Essa capacidade humana de emocionar os outros através da beleza e, em especial, a beleza da poesia que existe na vida cotidiana é o tema de um livro que foi transposto para o cinema 1995. Trata-se de O carteiro e o poeta. Dirigido por Michael Radford, o filme relata a convivência do poeta chileno Pablo Neruda com o carteiro que lhe levava as correspondências, durante seu exílio na Itália. Através desse contato quase diário, o poeta ensina o carteiro a entender o sentido poético da vida, capaz de ser captado por qualquer pessoa que esteja disposta a isso.


DE AMADOR A ARTISTA PROFISSIONAL

Mas, se é verdade que todos nós somos artistas, por que só alguns chegaram a fazer da arte sua profissão o seu meio de vida? Porque a profissionalização exige mais do que uma sensibilidade desenvolvida, uma vocação ou um gosto por determinada forma de expressão. Exige dedicação, exercício, estudo, aprofundamento e atualização constante. Exige comprometimento com essa atividade, sacrifício e método, e não apenas prazer.
Um dos mais importantes pintores modernos, o espanhol Pablo Picasso, disse que a arte resultava de 10% de inspiração e 90% de transpiração. Essa transpiração vem de esforço e trabalho. Músicos e pintores profissionais, assim como os esportistas, treinam horas a fio e se dedicam à sua arte por tempo integral. Isso é o que os diferenciam das demais pessoas que produzem sua arte nos fins de semana.
Mas não basta isso para se chegar à consagração. É preciso que aqueles que pretendam ser artistas se sujeitem ás regras e também ao mercado de arte, aprendendo tudo o que possam a respeito, acompanhando o desempenho dos outros profissionais, freqüentando lugares onde os artistas – profissionais e amadores – mostram sua arte e a submetem à avaliação do público e da crítica especializada.
Na verdade essa forma de profissionalização não acontece só com a arte.
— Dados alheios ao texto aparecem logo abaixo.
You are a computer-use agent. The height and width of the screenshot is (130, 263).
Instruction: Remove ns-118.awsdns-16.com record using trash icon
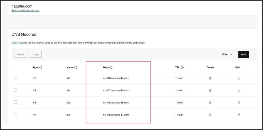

Em qualquer área que queiramos atuar – esporte, medicina, religião -, temos que nos submeter às regras de cada área, ou do campo, como chama o sociólogo da arte Pierre Bourdieu, e à avaliação de pessoas capazes de julgar, legitimar e divulgar nosso trabalho. A partir daí é que nosso trabalho se projeta e, no caso das artes, chega aos meios de divulgação: as editoras, as gravadoras e os meios de comunicação de massa.
Muitos salões, festivais e concursos têm exatamente a função de recrutar da grande massa de artistas amadores aqueles, pelas características e qualidade de sua arte, apresentam boas chances de profissionalização. Muitos empresários de arte percorrem o mundo atrás de talentos escondidos e alguns têm a coragem de investir nesses artistas potenciais, apresentando-os ao público e inserindo-os no mercado.
É preciso diferenciar capacidade inata que temos para a criação a apreciação artística, ou seja, nosso talento para alguma forma de expressão artística, da atividade profissional engajada que nos faz deixar de ser amadores para nos tornarmos profissionais reconhecidos. Claro que o amadorismo é uma etapa necessária de todo artista, mas a passagem de uma etapa para a outra exige comprometimento com esse fazer e profissionalismo.